**Problem statement**
The answer must consist solely of the lines from the one containing "Where should I" through the last line of the records below, repeated exactly, with all pictures omitted.

(Saved entries)
- - -
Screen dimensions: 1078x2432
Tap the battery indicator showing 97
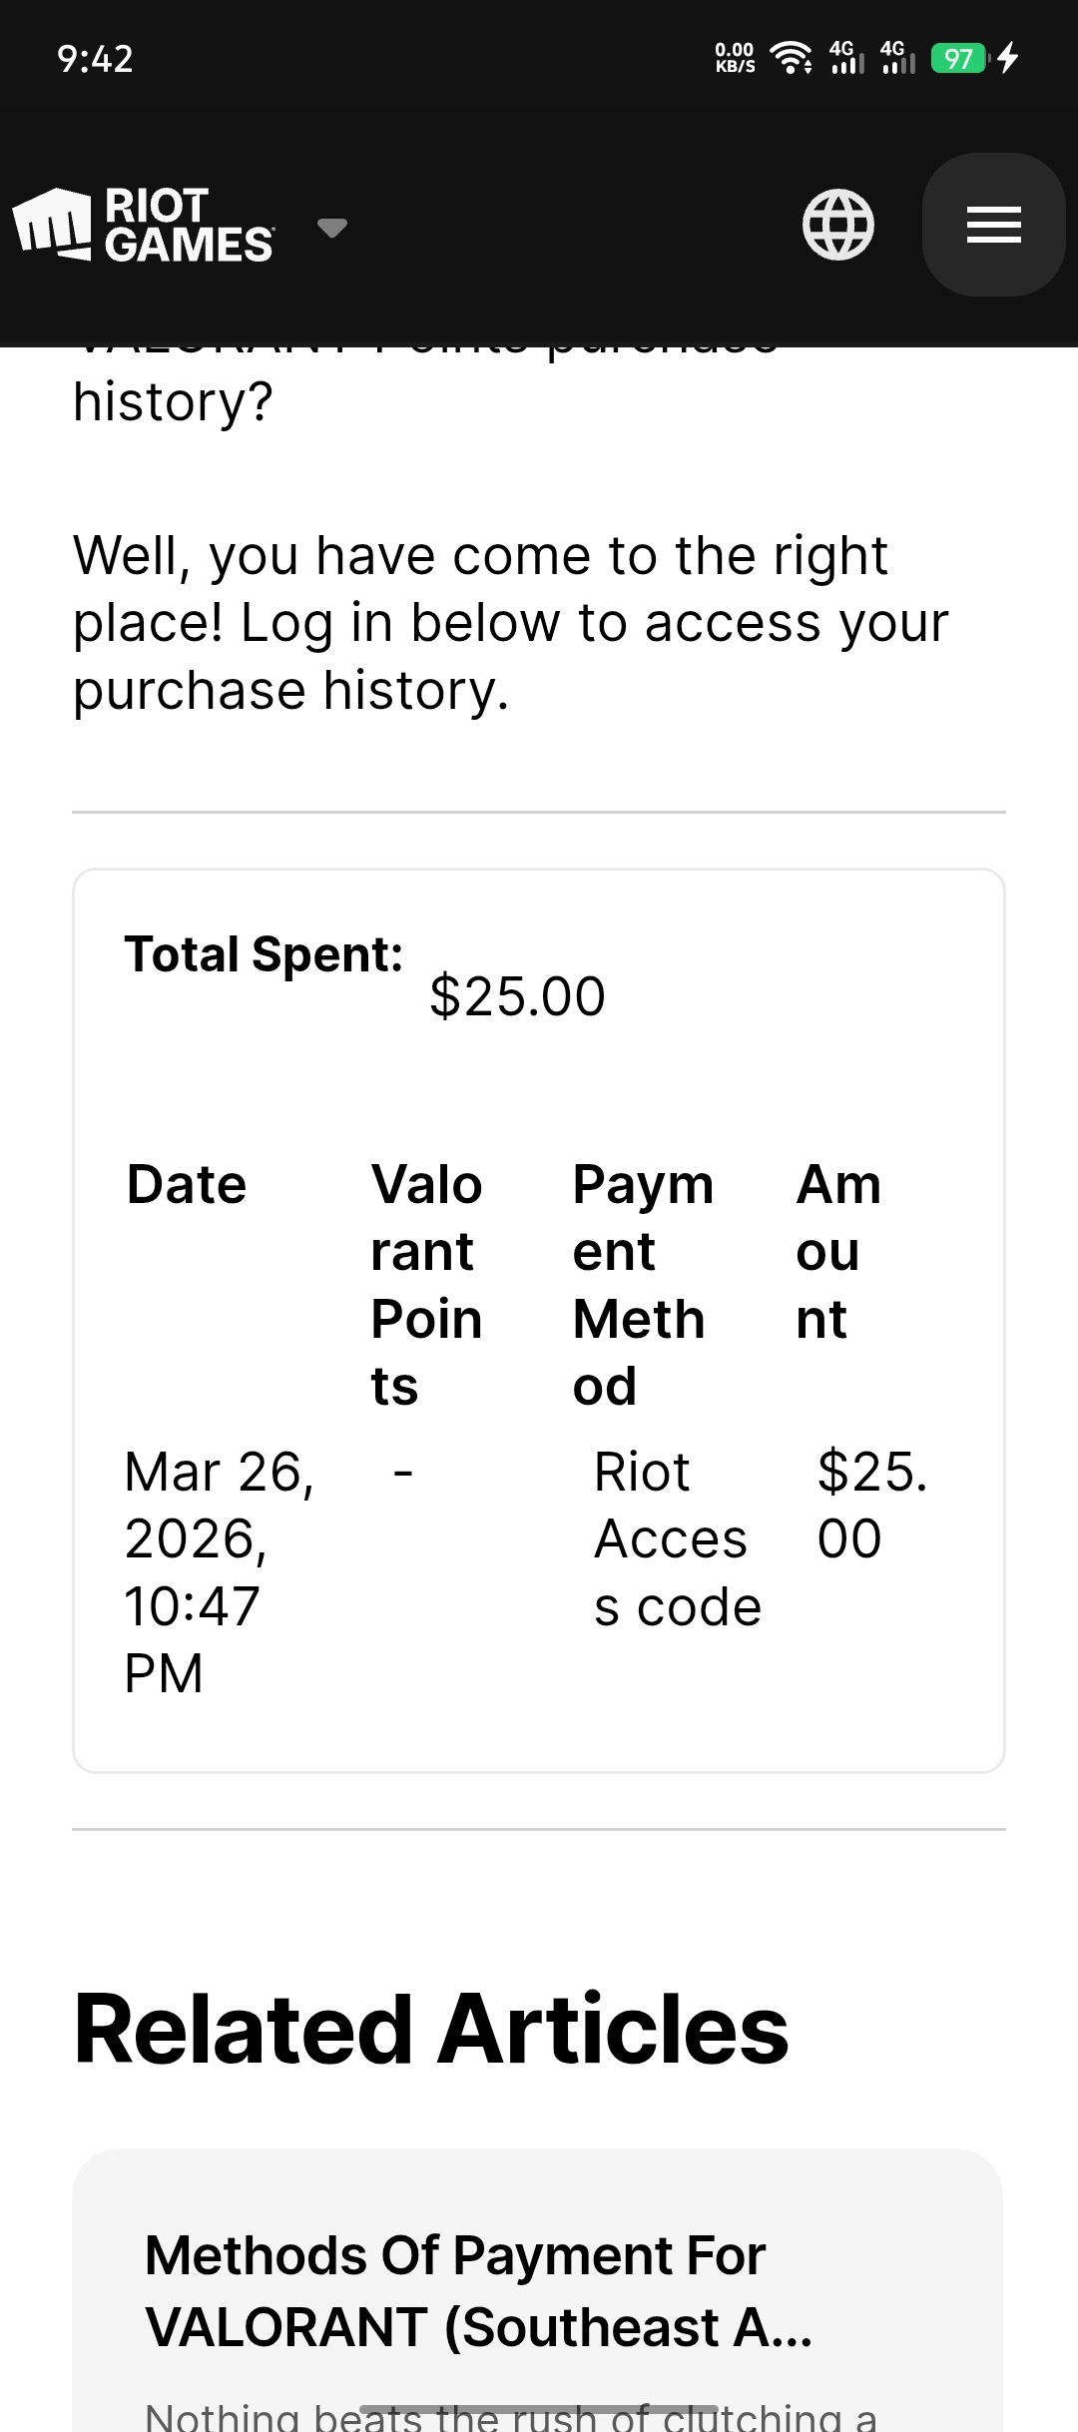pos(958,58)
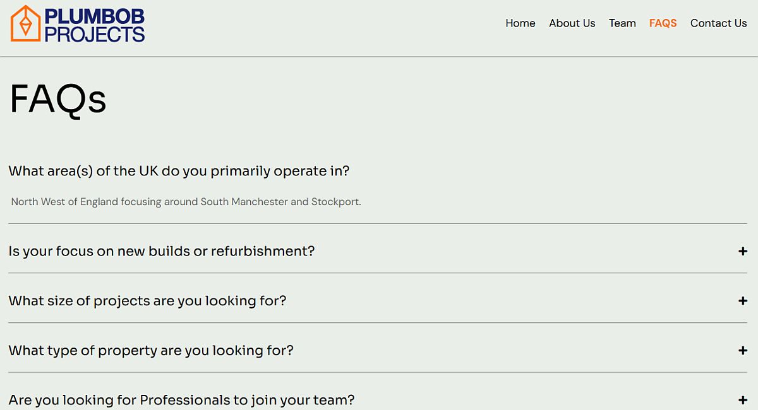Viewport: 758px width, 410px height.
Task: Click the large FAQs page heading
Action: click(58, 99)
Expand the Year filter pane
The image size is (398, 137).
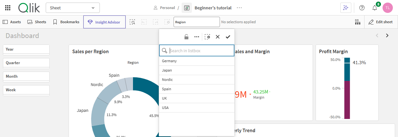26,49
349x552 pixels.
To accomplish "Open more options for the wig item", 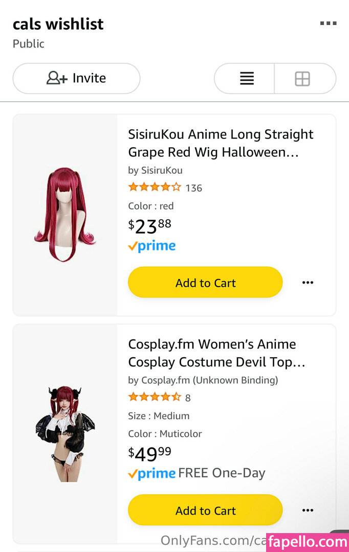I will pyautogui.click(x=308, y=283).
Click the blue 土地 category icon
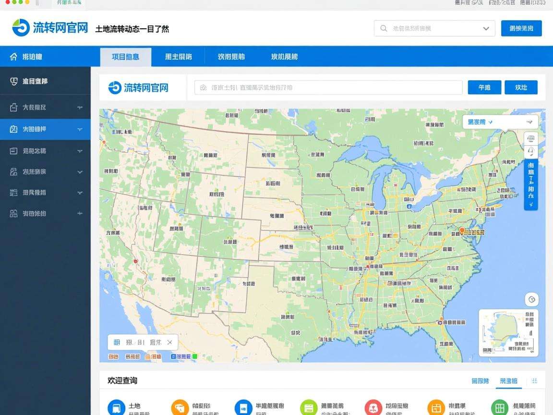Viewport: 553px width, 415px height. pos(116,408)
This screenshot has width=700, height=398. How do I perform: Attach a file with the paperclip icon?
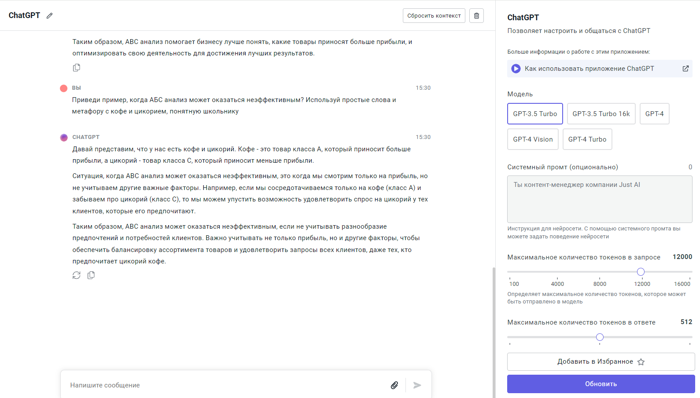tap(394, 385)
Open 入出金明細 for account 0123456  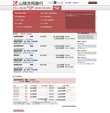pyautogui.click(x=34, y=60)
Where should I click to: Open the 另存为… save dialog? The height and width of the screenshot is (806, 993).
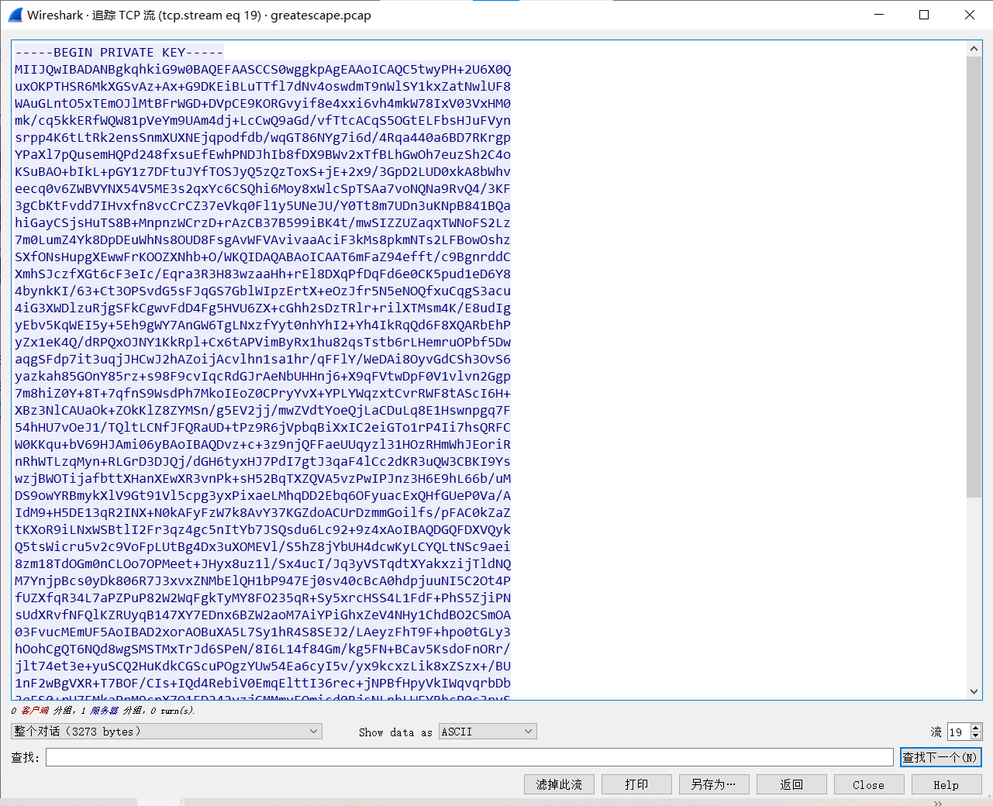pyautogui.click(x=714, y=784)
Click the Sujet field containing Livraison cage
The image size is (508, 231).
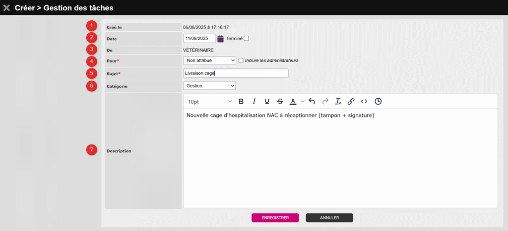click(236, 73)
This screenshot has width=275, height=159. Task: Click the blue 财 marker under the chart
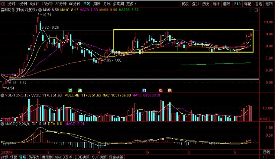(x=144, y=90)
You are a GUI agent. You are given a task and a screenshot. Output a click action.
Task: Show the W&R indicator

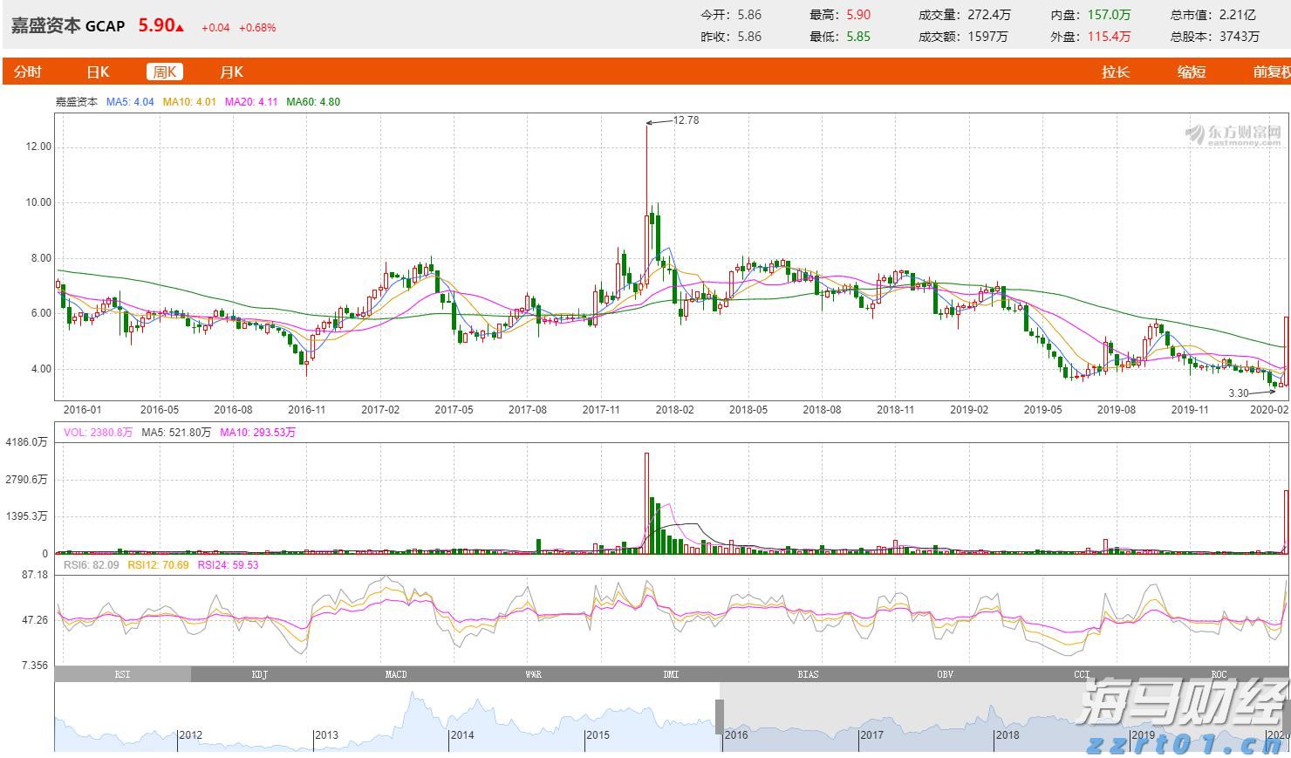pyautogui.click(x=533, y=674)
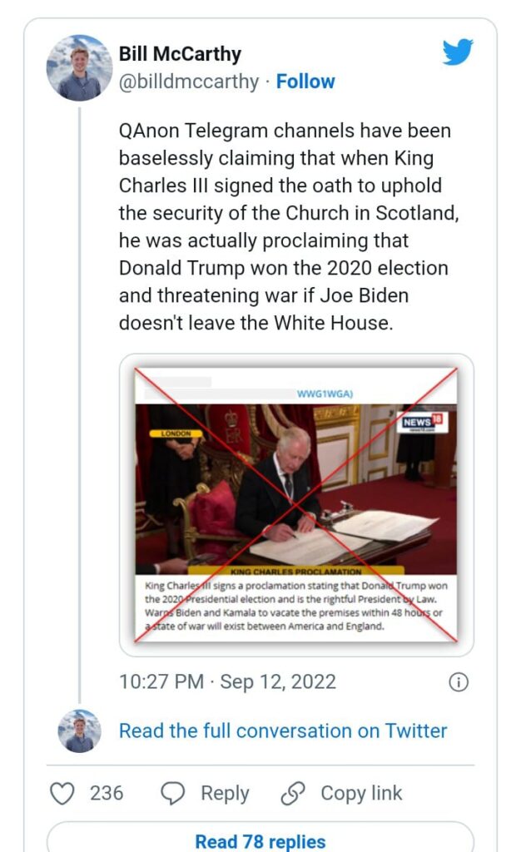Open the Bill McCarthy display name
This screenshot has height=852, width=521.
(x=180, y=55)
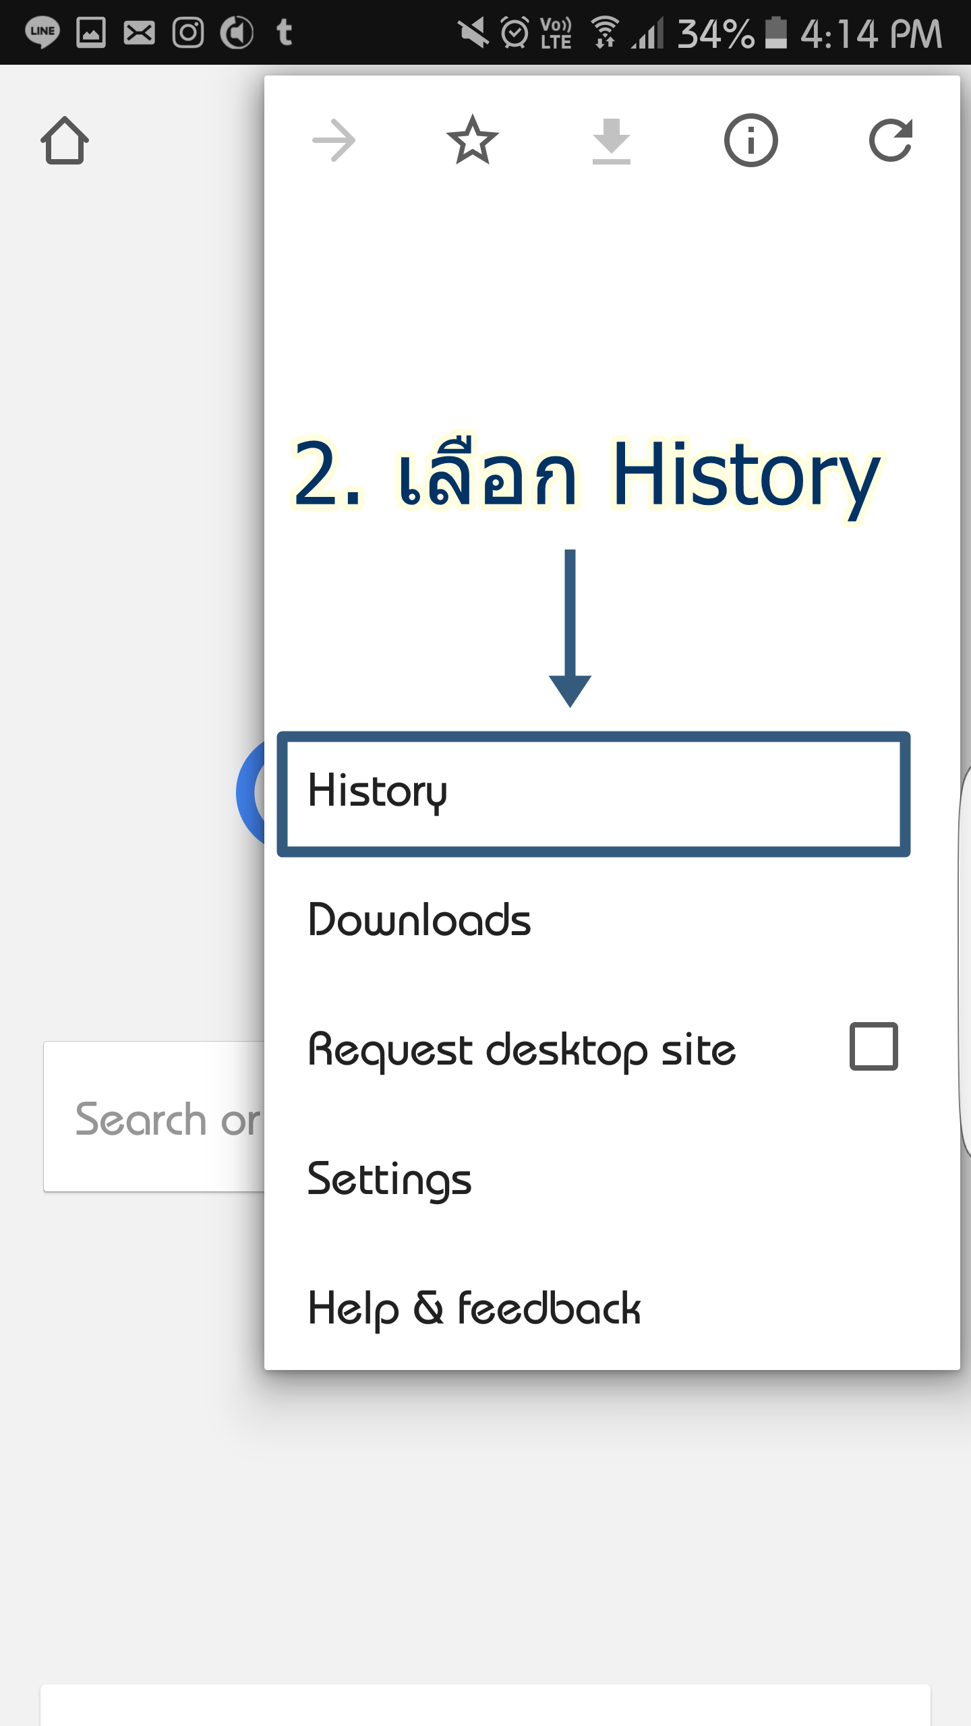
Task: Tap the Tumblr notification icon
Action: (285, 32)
- - -
**Output of the task**
Where should I click to: Open the 另存为… save dialog? The height and width of the screenshot is (806, 993).
pyautogui.click(x=714, y=784)
Click the Sujet field containing Livraison cage
The image size is (508, 231).
click(236, 73)
This screenshot has width=275, height=159. Task: Click the blue 财 marker under the chart
(x=144, y=90)
You are a GUI agent. You are given a task and a screenshot. Output a click action.
Task: Show the W&R indicator

pyautogui.click(x=533, y=674)
Open the Bill McCarthy display name
This screenshot has height=852, width=521.
(x=180, y=55)
Task: Tap the Tumblr notification icon
Action: (285, 32)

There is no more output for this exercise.